Scholars from various fields are invited to submit an abstract (maximum 250 words), by uploading it to the ACLA website (http://www.acla.org/annual-meeting) between 1st- 23rd September 2015 for the proposed seminar, “Interdisciplinary Perspectives on Death Representations in Literature: Epistemological, Social, Anthropological and Aesthetic Aspects”.
Those interested are encouraged to contact the seminar organizer (email@example.com) before uploading their abstracts to ACLA website.
No one can escape death. Yet, for every human being death has its own particularity. This ambivalence of death functions in two directions: death shapes human culture (Scheler, 1952) and human culture shapes death (Simmel, 1988) so that one can say that any death is already cultural (Picard, 1995). Even society is organised as a death system (Kastenbaum, 2007), integrating death (Berger and Luckmann, 1966) but seeking, at the same time, means of counteracting it (Ziegler, 1975). Ontologically speaking, death is a binding structure if we admit that human beings do not just die, but become aware of their mortality (Heidegger, 1927) and that the death of the significant Other inflicts an ontological wound (Levinas, 1992).
Death proved of utter importance when it became the object of study of two cross- and multidisciplinary fields---death studies and thanatology. However, both seem to manifest a certain mistrust or lack of interest regarding the capacity of literature to provide socio-anthropological information about death and dying as essential features of human condition. On the other hand, many literary studies tend to trivialize the literature-death connection, in the sense that death representations are interpreted in an over-aestheticized manner, ignoring their broader historical and cultural background. The multiple meanings of death often collapse beneath a thematically narrow approach.
The seminar seeks to explore epistemological, social, anthropological, and aesthetic aspects of death representation in literature, considering topics such as:
-Is the literary representation of death and dying meaningful for the anthropological/historical understanding of death?
-Can the concepts/theories pertaining to death studies (e.g. death denial, the five stages of grief) be applied when analysing death in literature?
-Comparative approaches: death in literature and in other connected fields (philosophy, religion, visual art, cinematography, etc.).
-Social and cultural meanings of displaying particular ways of dying and causes of death: illness, suicide, euthanasia, martyrdom, murder, terrorism.
-Death representations in literary movements, literary genres or in a particular literary work.
-Immortality and afterlife images: anxiety management, anthropological need of transcendence or deconstruction of mortality?

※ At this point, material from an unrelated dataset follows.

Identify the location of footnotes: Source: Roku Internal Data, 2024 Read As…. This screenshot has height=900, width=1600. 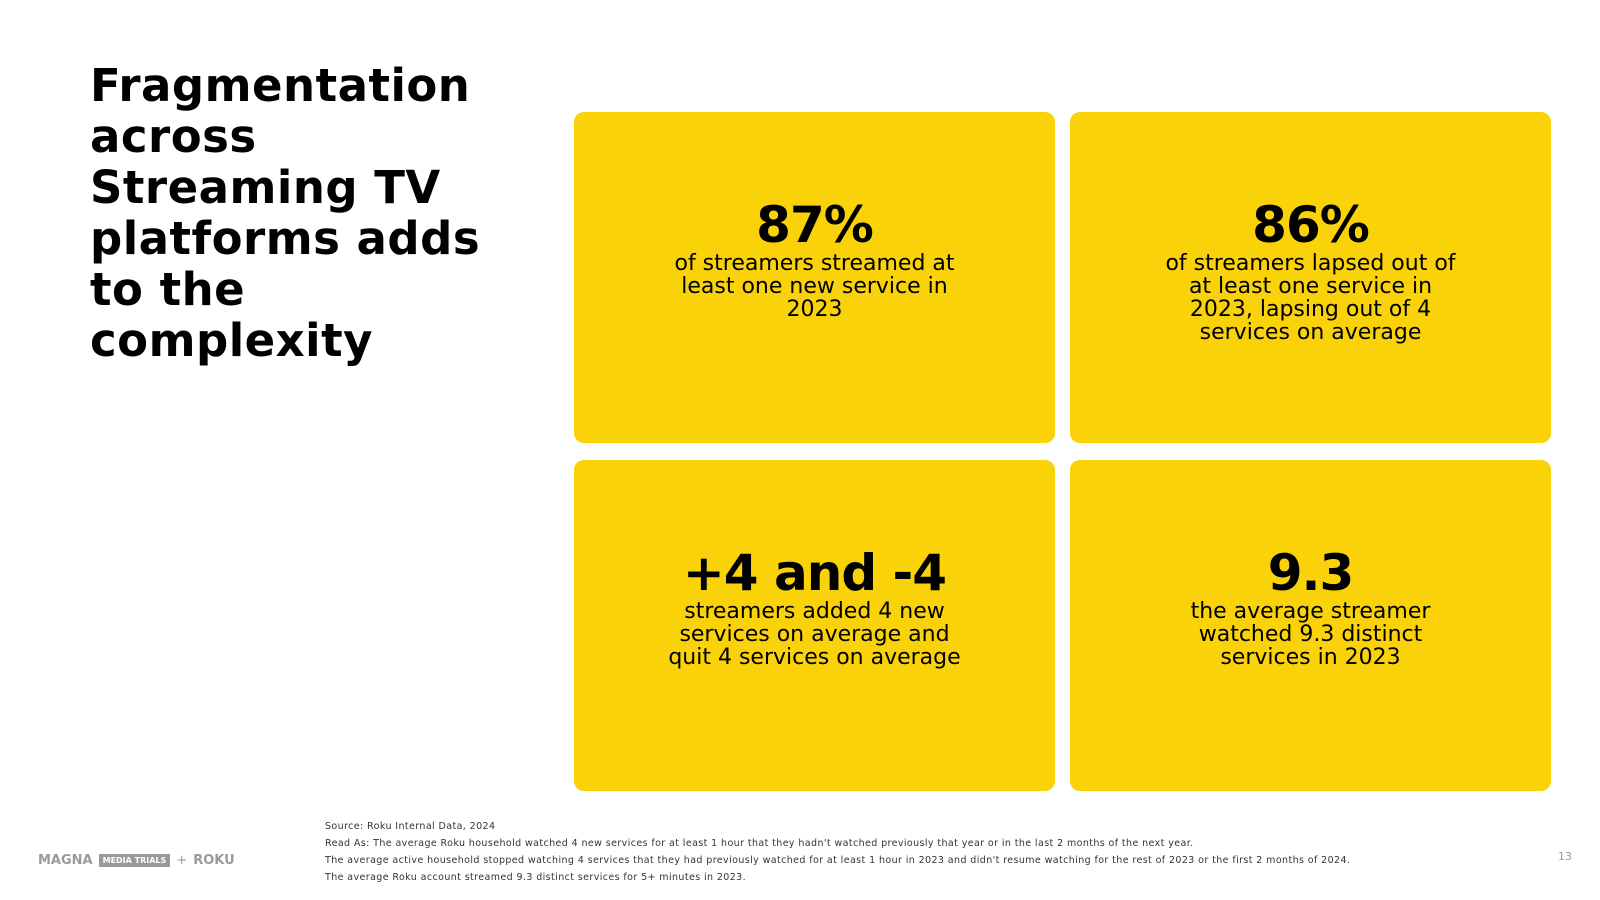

-Representations of grief, mourning, bereavement, and funerary rites in literature.
-Can writing be helpful in coping with the death of the significant Other?
-How can writing function as a strategy for accepting or even provoking one’s one mortality?
-Death and creativity: reality, myth, cliché?
-Does literature offer a means of understanding death or on the contrary, of fictionalising death?
-Can literature teach the reader how to die? If so, what is the specificity of a literary pedagogy of death?